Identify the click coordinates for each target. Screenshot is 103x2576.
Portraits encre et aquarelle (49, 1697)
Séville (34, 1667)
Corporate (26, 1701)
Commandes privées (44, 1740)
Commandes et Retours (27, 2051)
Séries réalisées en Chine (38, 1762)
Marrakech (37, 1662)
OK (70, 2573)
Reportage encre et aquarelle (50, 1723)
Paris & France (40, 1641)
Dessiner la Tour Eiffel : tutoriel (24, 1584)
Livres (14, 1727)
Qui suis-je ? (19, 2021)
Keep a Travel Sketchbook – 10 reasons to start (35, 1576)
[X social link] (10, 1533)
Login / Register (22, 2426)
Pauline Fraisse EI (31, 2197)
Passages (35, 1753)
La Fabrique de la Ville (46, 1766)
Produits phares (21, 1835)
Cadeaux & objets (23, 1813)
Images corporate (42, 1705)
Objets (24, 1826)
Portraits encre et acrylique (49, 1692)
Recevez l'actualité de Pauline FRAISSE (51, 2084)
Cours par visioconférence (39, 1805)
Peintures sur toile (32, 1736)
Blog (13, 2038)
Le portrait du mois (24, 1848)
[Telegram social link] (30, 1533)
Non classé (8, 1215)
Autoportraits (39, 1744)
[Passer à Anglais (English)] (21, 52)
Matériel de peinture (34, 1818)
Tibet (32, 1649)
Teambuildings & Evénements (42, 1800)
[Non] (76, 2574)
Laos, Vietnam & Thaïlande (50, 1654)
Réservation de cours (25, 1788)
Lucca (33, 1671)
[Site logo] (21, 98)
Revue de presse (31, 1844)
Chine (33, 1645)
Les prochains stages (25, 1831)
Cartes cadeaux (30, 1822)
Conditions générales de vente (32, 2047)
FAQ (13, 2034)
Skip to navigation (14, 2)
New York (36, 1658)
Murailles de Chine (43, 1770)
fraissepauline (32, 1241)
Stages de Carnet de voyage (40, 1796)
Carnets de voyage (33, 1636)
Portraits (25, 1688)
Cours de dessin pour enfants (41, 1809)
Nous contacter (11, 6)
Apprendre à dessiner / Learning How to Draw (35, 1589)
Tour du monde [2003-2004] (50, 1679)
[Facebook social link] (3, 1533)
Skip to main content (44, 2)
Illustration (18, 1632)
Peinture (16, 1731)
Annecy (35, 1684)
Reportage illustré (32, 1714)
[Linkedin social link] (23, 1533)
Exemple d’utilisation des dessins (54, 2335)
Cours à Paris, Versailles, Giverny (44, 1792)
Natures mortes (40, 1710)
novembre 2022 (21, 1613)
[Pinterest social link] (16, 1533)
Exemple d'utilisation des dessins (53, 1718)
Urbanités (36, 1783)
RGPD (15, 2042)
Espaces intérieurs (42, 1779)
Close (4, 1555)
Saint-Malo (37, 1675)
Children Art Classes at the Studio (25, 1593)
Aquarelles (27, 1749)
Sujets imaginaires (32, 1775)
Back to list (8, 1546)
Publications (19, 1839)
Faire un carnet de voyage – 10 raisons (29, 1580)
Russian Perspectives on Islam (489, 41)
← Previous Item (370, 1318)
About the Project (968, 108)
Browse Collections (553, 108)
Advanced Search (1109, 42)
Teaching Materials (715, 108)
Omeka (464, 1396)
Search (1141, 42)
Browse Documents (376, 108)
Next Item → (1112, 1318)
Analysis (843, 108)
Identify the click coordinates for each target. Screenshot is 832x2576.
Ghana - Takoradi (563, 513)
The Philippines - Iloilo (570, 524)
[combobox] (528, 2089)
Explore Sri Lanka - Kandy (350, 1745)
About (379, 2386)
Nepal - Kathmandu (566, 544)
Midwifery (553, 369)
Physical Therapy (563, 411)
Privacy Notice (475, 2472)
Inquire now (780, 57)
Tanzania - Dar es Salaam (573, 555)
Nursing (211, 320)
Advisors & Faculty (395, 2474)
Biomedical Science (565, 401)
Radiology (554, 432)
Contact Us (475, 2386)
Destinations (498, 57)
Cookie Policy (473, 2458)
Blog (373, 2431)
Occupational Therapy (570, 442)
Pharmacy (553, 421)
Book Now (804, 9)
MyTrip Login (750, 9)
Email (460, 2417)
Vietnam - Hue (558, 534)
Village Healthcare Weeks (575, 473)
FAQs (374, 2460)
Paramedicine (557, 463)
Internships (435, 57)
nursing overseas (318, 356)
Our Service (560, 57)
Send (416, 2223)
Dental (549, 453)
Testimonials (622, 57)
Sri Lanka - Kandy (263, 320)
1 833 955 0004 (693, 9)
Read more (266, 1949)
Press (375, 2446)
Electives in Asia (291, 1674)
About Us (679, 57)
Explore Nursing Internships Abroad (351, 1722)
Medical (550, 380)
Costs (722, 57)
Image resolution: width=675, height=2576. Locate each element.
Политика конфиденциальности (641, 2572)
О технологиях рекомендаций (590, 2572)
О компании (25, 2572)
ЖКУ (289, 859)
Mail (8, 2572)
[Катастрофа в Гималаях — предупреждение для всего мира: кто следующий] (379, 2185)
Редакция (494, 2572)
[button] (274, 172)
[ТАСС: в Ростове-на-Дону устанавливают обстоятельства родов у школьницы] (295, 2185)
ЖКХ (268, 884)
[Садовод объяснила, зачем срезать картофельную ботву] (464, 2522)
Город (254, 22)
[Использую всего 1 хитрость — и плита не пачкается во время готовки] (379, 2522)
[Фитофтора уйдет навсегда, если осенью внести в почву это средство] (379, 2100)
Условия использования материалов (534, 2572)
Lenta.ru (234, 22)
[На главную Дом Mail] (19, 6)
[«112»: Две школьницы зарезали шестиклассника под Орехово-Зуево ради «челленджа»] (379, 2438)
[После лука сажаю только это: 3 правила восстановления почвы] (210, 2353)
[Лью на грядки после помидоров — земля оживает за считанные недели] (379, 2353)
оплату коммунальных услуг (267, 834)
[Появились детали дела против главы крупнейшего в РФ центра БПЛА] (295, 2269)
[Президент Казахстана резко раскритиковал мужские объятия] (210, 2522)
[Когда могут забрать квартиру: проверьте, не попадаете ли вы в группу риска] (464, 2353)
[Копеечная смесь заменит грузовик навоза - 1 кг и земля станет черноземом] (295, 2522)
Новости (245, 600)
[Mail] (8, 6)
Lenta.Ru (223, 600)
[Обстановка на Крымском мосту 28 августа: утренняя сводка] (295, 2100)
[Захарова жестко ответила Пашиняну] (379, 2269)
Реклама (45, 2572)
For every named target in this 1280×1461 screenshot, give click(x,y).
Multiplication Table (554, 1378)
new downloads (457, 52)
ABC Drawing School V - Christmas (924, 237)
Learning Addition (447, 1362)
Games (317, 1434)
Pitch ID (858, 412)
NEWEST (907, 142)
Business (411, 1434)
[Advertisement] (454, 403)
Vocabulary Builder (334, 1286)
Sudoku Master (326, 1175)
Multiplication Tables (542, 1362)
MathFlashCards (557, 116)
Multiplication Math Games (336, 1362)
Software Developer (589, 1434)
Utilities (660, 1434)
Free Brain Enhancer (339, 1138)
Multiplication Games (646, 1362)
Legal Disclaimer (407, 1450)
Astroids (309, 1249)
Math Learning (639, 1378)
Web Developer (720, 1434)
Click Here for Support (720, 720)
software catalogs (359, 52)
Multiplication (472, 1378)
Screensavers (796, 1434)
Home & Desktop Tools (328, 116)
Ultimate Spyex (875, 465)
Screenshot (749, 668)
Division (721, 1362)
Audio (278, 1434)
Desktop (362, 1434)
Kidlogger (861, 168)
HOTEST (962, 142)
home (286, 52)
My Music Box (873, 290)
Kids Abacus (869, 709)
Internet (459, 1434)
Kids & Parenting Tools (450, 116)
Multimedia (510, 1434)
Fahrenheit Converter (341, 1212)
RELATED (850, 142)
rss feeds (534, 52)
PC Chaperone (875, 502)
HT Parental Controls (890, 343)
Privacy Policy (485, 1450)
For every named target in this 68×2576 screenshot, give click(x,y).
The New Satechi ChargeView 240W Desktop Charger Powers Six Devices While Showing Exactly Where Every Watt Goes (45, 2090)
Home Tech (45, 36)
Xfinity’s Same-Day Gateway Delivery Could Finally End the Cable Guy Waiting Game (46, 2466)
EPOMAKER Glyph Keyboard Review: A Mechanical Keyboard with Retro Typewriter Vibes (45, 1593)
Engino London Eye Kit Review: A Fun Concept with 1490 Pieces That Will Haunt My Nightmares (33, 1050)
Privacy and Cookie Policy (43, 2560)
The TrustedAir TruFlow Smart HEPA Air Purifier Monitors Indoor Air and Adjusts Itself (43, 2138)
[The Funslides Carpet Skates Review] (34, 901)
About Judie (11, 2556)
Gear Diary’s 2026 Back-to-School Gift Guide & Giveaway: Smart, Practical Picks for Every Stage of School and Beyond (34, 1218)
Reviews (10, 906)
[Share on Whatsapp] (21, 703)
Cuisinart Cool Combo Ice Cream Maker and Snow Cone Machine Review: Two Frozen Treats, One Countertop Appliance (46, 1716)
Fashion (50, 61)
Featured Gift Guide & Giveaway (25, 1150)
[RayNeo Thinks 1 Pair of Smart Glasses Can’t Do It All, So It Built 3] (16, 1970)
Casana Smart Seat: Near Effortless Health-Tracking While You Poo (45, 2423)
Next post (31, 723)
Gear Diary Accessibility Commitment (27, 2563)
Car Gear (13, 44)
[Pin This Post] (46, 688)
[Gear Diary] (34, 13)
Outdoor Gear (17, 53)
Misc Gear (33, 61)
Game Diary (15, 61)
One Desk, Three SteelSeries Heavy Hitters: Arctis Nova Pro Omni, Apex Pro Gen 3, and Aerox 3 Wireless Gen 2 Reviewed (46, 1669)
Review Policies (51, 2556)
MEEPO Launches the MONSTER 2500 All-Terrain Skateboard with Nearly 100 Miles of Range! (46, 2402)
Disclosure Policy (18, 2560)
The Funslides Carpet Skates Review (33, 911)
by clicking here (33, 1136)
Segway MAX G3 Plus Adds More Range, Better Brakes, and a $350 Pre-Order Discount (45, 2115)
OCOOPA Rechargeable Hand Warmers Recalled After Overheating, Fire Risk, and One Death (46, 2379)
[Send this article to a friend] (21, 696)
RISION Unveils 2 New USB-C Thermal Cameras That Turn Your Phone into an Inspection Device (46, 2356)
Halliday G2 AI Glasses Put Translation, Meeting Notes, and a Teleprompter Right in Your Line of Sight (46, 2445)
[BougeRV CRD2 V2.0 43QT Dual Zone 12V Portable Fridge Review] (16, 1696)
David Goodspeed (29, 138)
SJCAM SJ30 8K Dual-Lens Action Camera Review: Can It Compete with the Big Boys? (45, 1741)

- [ASSIGNMENT]:
Report only the number of lines that hold the string "всего" in this listing.

- [WRITTEN REPLY]:
2